What you need to do
[1] Could you rewrite the stretch of the conditional generation passage from "A generative model describes" through "the joint distribution can be factorized.", putting "probabilistic model" wherever "generative model" appears?
[2] Can you carry the conditional generation passage forward from its last sentence?

-- Source extract start --

Two Methods of Conditional Generation

11 Jun 2018

tldr; There are two main ways of doing conditional generation using deep generative models, the activation maximization approach and the latent variable approach. These two ways correspond exactly to the two different ways a joint distribution can be factorized. We introduce these two basic methods and combinations of them.

A generative model describes the joint probability distribution \(p(x,c)\) for data point \(x \sim X\) and condition \(c \sim C\).

Suppose we wanted samples from a generative model meeting certain conditions. For example, if \(X\) was the set of faces and \(C\) was a variable measuring facial beauty, then there are two main methods we can use if we wanted to sample from the set of pretty faces.

These two methods correspond exactly to the two different ways the joint distribution can be factorized.

Activation Maximization Approach

\[p(x,c) = p(c|x) p(x)\]

In the first approach, we factorize the generative model \(p(x,c)\) into the discriminator for the condition \(p(c|x)\) and the data generator \(p(x)\).

The naive (but expensive) way to obtain pretty faces is to sample from the generator repeatedly and discard all the faces that the discriminator says are not pretty.

Where the generator \(G\) is a deep neural network, we can update its parameters so that it only generates pretty faces. This can be done by updating it along the direction of \(\nabla_G c\) to maximize the activation of \(c\). This activation maximization based approach is also known as a plug and play generative network¹.

The generator can be trained separately from the discriminator, which is helpful in semi-supervised settings, where we might have far more unlabelled data than labelled data.

Incidentally, a generative adversarial network follows this approach, where \(C\) corresponds to the realness of the data.

-- Source extract end --
-- Given records start --

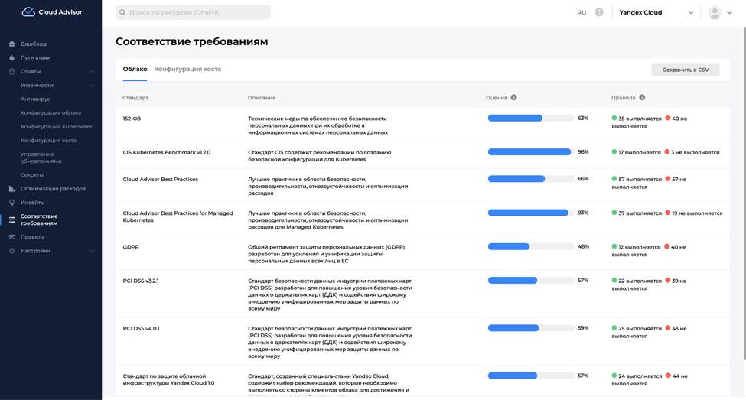This screenshot has width=746, height=400.
Task: Open the Dashboard home icon in sidebar
Action: 11,44
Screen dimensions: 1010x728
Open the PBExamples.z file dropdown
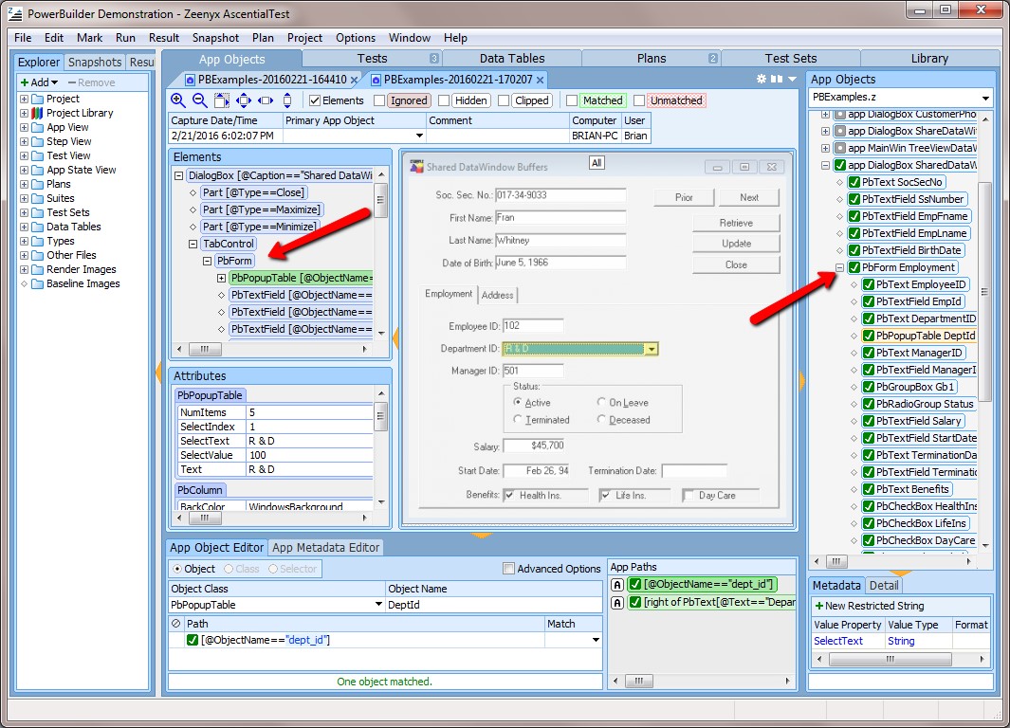tap(985, 99)
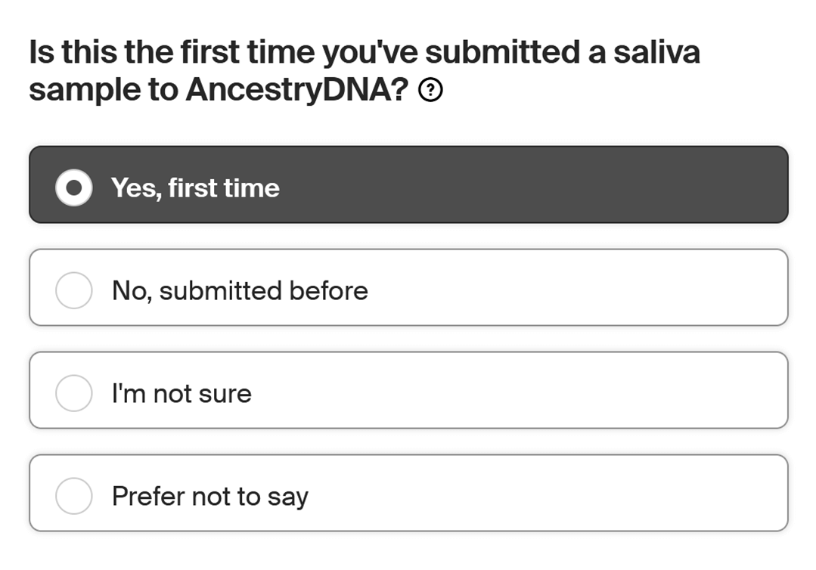Select the 'No, submitted before' radio circle

tap(74, 290)
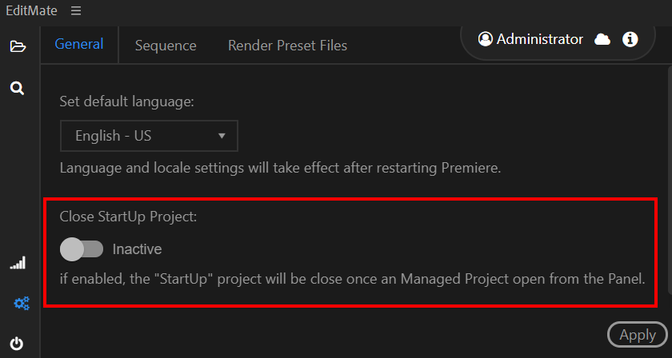The width and height of the screenshot is (672, 358).
Task: Click the cloud connection icon
Action: tap(602, 39)
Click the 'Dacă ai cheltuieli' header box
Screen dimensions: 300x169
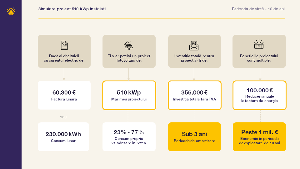[x=64, y=51]
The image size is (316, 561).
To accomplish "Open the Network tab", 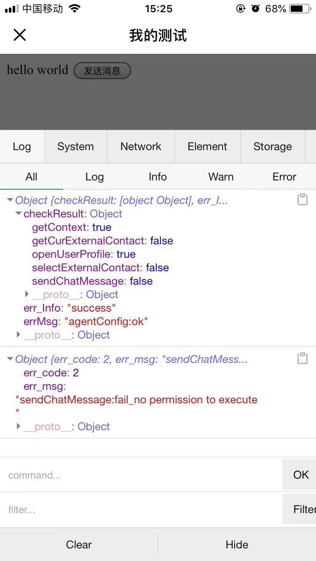I will point(141,146).
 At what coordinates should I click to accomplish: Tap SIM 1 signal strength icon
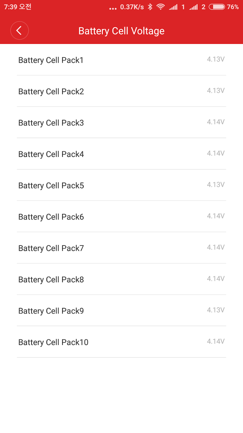pyautogui.click(x=173, y=7)
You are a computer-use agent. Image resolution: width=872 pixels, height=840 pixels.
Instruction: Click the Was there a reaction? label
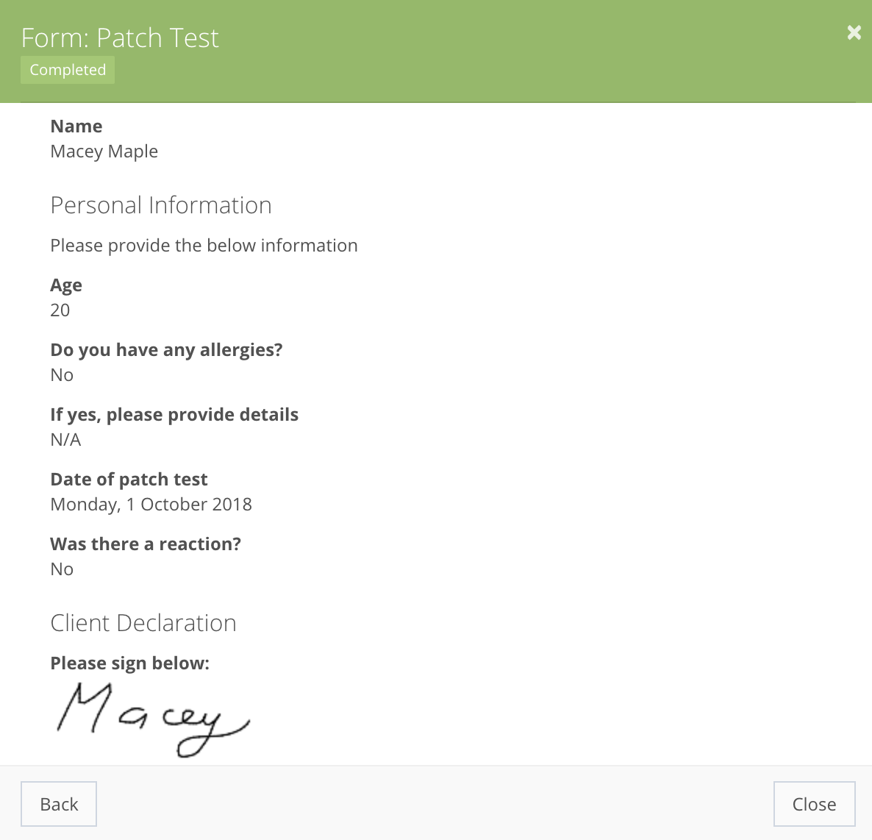[x=146, y=544]
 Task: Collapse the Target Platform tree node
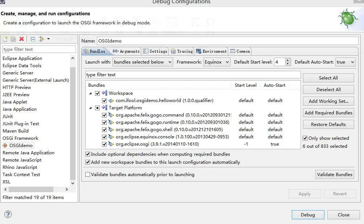coord(90,108)
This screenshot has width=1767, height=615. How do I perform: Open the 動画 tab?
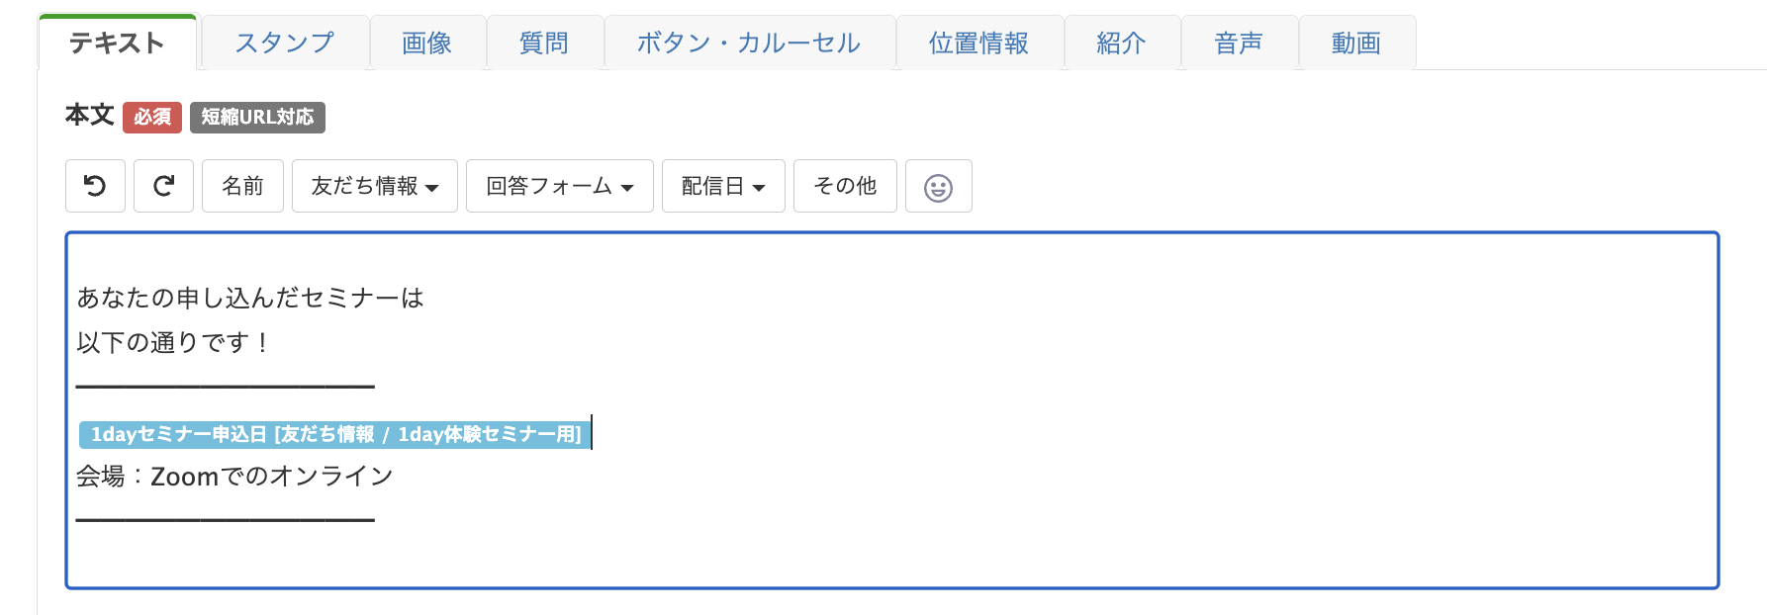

-- Given records end --

Results for each task
[1]
A probabilistic model describes the joint probability distribution \(p(x,c)\) for data point \(x \sim X\) and condition \(c \sim C\).

Suppose we wanted samples from a probabilistic model meeting certain conditions. For example, if \(X\) was the set of faces and \(C\) was a variable measuring facial beauty, then there are two main methods we can use if we wanted to sample from the set of pretty faces.

These two methods correspond exactly to the two different ways the joint distribution can be factorized.

[2]
Latent Variable Approach

\[p(x,c) = p(x|c) p(c)\]

In the second approach, we factorize the generative model \(p(x,c)\) into a prior on the condition \(p(c)\) and a conditional data generator \(p(x|c)\).

To obtain pretty faces, we simply have to set a fixed \(c\) while sampling \(z\) from the latent space \(Z\).

There are multiple ways \(z\) can interface with \(c\), but ideally, we would like to learn a disentangled latent representation so that we can control the generative process only along the dimension of \(C\) without changing any other properties of the data.

This method is especially useful when the problem domain gives us a useful prior on \(c\) or when the data generating process might differ significantly depending on what \(c\) is.

Combination Approaches

It is also possible to combine the two approaches, by starting with the Activation Maximization approach (using an initial prior for \(c\)) and then feeding \(c\) back in as a latent variable for the generation process. An example of this can be found in Toward Controlled Generation of Text. Hu et al.

In Latent Constraints: Learning to Generate Conditionally from Unconditional Generative Models. Engel et al., the authors trained a condition discriminator on the latent code \(z\) itself rather than data point \(x\). This allows us to shape \(z\) itself without having to backpropagate through \(x\), which is useful when \(x\) is discrete.

In general, it does not seem like any one approach is obviously superior to any other approach. Picking the right approach is therefore highly problem and architecture dependent.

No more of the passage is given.